■ **Teks Dokumen**
◆ ◆ ◆

Ada yang berbentuk saduran seperti Tapel Adam, Nabi Yusuf, Nabi Ibrahim, Mi’raj
Nabi, dan cerita-cerita Menak. Cerita yang disadur dari cerita Menak (Jawa)
terdapat berbagai judul antara lain, Banyurung, Kendit Birayung, Kabar Sundari,
Gentur Bumi, Pedang Kemkem, dan lain sebagainya. Sedangkan naskah yang
berbentuk karangan seperti Silsilah Batu Dendeng, Silsilah Rembitan, Babad
Selaparang, Pengeling-eling, Mantra, Obat-obat tradisional, dan sebagainya.
Kedua, naskah
yang ditulis dengan mengunakan hurup Arab. Naskah-naskah yang ditulis menggunakan
huruf Arab kebanyakan menggunakan alas kertas, baik itu kertas Eropa maupun
kertas Deluang. Karya dalam kelompok ini kebanyakan berupa salinan atau turunan
dari kitab-kitab yang sudah ada seperti kitab suci al-Qur’an, Perukunan, Sifat
dua puluh, Mujarrobat, dan semacamnya.

◆ ◆ ◆

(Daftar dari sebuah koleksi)
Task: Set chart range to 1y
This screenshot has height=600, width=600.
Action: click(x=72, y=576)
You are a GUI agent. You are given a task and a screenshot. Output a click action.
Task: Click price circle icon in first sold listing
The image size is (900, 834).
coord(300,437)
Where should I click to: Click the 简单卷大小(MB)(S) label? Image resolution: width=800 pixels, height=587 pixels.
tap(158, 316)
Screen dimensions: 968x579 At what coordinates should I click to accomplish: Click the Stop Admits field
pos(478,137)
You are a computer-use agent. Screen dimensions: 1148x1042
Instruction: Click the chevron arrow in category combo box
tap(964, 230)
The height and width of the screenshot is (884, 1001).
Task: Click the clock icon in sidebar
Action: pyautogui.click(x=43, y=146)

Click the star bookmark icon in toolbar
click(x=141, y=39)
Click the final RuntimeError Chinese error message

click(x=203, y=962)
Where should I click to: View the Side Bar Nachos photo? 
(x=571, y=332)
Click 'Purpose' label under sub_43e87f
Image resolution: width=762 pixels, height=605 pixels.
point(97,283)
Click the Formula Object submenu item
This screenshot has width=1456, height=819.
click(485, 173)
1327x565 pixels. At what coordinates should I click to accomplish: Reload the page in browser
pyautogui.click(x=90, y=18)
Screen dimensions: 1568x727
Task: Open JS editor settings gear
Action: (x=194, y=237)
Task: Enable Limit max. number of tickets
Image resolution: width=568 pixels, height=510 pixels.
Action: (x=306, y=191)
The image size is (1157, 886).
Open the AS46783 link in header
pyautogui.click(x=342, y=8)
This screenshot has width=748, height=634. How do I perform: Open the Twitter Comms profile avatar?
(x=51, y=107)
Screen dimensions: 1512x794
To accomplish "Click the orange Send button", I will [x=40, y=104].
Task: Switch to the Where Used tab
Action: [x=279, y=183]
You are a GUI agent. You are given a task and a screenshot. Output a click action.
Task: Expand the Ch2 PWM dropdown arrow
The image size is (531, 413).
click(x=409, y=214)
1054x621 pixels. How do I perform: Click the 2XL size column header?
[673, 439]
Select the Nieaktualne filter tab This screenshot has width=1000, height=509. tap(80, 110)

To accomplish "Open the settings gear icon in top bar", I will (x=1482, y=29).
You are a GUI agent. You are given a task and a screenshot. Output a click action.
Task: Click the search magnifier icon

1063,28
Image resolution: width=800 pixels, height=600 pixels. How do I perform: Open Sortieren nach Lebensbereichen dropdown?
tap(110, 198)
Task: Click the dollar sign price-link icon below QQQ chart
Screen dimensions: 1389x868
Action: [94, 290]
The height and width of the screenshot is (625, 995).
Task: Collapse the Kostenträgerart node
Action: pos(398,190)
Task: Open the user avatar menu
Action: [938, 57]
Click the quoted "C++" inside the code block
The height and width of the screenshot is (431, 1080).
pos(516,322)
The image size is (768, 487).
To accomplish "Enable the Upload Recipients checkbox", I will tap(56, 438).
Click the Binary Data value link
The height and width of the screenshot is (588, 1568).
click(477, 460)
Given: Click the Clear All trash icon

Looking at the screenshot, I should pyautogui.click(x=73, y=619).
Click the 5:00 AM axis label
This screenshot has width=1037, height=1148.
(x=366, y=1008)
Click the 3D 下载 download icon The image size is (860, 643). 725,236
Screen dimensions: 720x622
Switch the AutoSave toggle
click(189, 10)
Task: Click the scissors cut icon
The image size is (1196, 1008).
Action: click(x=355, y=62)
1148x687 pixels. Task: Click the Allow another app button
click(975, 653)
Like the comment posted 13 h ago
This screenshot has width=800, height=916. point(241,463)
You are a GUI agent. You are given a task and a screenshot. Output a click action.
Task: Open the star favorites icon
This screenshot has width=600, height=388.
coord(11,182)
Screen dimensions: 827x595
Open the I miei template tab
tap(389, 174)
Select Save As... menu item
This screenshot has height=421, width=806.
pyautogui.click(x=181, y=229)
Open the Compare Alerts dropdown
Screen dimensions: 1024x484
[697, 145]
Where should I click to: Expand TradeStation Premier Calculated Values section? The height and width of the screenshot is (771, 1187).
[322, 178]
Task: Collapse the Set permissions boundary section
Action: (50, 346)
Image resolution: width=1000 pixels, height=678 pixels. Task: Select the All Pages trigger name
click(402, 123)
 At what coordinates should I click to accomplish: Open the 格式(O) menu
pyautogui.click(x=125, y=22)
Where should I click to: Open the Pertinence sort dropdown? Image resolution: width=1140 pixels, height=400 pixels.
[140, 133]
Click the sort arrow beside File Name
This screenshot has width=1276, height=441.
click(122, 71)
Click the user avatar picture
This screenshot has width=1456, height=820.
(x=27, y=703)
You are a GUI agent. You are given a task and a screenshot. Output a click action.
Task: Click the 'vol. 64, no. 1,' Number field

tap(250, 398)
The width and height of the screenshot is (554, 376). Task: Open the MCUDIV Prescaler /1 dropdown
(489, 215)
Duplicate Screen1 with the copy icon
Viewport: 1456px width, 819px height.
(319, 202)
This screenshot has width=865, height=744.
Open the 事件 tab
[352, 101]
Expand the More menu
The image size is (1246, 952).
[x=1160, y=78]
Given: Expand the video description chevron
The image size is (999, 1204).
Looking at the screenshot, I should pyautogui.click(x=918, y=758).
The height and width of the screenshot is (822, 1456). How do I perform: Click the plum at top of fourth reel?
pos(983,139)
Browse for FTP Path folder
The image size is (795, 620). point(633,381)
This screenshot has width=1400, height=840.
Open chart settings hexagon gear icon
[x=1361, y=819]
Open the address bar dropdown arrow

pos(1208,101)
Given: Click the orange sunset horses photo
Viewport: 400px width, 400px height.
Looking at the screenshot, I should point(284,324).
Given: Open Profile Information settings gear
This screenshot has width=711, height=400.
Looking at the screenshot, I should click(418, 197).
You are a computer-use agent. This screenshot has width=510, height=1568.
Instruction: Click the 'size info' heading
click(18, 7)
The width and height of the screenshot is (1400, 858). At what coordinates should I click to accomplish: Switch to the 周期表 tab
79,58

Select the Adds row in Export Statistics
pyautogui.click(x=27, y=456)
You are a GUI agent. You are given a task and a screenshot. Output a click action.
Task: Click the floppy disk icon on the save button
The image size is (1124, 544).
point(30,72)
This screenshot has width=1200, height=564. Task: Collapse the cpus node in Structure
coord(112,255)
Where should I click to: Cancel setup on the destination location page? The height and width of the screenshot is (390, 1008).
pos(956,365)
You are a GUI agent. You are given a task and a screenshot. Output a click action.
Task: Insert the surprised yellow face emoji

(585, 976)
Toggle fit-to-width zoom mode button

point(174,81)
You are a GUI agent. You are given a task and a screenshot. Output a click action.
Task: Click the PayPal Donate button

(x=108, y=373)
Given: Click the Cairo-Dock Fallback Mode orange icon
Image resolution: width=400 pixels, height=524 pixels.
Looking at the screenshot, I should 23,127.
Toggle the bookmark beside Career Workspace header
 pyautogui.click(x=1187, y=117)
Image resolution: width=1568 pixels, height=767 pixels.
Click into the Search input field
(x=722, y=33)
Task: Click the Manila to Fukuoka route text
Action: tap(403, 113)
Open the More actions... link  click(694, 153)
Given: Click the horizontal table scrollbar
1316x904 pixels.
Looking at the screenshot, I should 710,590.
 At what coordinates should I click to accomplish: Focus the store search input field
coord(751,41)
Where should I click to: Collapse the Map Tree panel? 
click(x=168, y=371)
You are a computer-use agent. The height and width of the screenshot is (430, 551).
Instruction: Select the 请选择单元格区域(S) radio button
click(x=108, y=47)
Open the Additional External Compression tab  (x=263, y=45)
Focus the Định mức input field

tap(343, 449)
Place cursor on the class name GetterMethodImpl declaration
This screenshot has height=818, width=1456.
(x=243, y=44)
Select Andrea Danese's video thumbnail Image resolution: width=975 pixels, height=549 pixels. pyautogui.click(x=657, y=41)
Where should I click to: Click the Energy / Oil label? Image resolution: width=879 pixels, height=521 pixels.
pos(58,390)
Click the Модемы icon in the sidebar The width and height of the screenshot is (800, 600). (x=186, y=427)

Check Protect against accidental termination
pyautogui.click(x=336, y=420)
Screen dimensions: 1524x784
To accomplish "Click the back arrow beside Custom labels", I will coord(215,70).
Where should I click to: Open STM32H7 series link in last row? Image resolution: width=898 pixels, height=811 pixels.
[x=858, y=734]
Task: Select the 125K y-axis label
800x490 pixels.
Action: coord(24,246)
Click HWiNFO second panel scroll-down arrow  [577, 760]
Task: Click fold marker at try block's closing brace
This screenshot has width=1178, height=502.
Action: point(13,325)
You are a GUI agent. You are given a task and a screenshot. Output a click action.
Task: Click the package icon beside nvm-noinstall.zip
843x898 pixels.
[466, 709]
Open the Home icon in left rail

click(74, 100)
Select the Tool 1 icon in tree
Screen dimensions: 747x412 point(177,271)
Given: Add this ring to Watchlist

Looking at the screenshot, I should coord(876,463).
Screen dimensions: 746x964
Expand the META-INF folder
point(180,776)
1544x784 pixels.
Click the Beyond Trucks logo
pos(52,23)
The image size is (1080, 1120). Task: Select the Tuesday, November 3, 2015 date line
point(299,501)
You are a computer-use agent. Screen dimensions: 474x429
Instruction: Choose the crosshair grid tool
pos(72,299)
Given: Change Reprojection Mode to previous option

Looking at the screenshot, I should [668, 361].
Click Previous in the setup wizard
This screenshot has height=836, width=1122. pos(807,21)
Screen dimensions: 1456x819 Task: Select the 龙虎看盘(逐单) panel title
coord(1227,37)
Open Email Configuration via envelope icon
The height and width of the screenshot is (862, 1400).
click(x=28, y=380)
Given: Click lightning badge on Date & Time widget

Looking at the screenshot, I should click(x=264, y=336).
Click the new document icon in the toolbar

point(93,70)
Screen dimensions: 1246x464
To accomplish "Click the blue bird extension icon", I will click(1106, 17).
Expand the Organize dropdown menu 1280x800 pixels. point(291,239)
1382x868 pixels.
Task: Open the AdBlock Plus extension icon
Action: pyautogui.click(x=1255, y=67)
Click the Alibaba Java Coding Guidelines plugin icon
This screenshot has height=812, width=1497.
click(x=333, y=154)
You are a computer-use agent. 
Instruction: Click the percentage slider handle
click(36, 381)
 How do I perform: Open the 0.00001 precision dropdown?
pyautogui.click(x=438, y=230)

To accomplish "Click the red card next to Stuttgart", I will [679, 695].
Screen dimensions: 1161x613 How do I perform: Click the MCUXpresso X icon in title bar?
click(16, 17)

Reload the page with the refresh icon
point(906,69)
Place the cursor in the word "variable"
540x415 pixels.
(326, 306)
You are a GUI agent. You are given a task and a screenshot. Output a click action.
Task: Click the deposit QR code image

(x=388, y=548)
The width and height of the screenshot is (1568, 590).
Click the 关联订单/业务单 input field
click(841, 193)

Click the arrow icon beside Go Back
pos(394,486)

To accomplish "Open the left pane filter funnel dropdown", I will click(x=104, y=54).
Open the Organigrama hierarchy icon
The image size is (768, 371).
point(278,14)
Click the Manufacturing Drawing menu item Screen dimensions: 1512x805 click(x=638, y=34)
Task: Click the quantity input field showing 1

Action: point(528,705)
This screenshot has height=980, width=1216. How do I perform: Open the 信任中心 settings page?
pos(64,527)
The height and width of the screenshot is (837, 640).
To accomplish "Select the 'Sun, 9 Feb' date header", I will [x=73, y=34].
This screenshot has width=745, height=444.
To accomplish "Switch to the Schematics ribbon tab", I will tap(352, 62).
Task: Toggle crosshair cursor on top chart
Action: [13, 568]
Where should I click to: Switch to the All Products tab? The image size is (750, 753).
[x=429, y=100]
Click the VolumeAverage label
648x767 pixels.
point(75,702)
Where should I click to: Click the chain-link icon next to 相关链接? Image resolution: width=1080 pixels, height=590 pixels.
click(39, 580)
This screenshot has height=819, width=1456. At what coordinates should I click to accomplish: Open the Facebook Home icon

◆ ◆ ◆

■ **Soal dan Tugas**
1. Kutip tanpa perubahan bagian daftar yang dimulai dari baris berisi "Click the star bookmark icon in toolbar" sampai dengan baris berisi "click(485, 173)".
2. Tuliskan lanjutan teks tentang pengelompokan naskah itu, mulai setelah kalimat terakhirnya.
Teks dan daftar di halaman ini tidak berhubungan satu sama lain.

■ **Jawaban per Tugas**
1.
Click the star bookmark icon in toolbar
click(x=141, y=39)
Click the final RuntimeError Chinese error message

click(x=203, y=962)
Where should I click to: View the Side Bar Nachos photo? 
(x=571, y=332)
Click 'Purpose' label under sub_43e87f
Image resolution: width=762 pixels, height=605 pixels.
point(97,283)
Click the Formula Object submenu item
This screenshot has width=1456, height=819.
click(485, 173)

2.
Naskah-naskah Sasak di pulau Lombok yang berbentuk saduran banyak ditemukan. Karya-karya
saduran tersebut babonnya ada yang yang berhuruf Jawi (Arab Melayu) dan ada
pula yang berhuruf Jawa. Cerita-cerita tersebut kemudian dialihkan dengan
mengunakan huruf Jejawan. Adapun bahasa yang dipakai adalah bahasa Kawi atau
bahasa Sasak serta pada umumnya ditulis di atas daun Lontar. Dalam proses penyadurannya
terkadang tidak dilakukan secara utuh. Ada yang judulnya yang tetap dan ada
pula yang berubah. Bahkan isi sering mengalami pengurangan atau penambahan
disesuaikan dengan kondisi masyarakat tempat penyaduran itu dilakukan.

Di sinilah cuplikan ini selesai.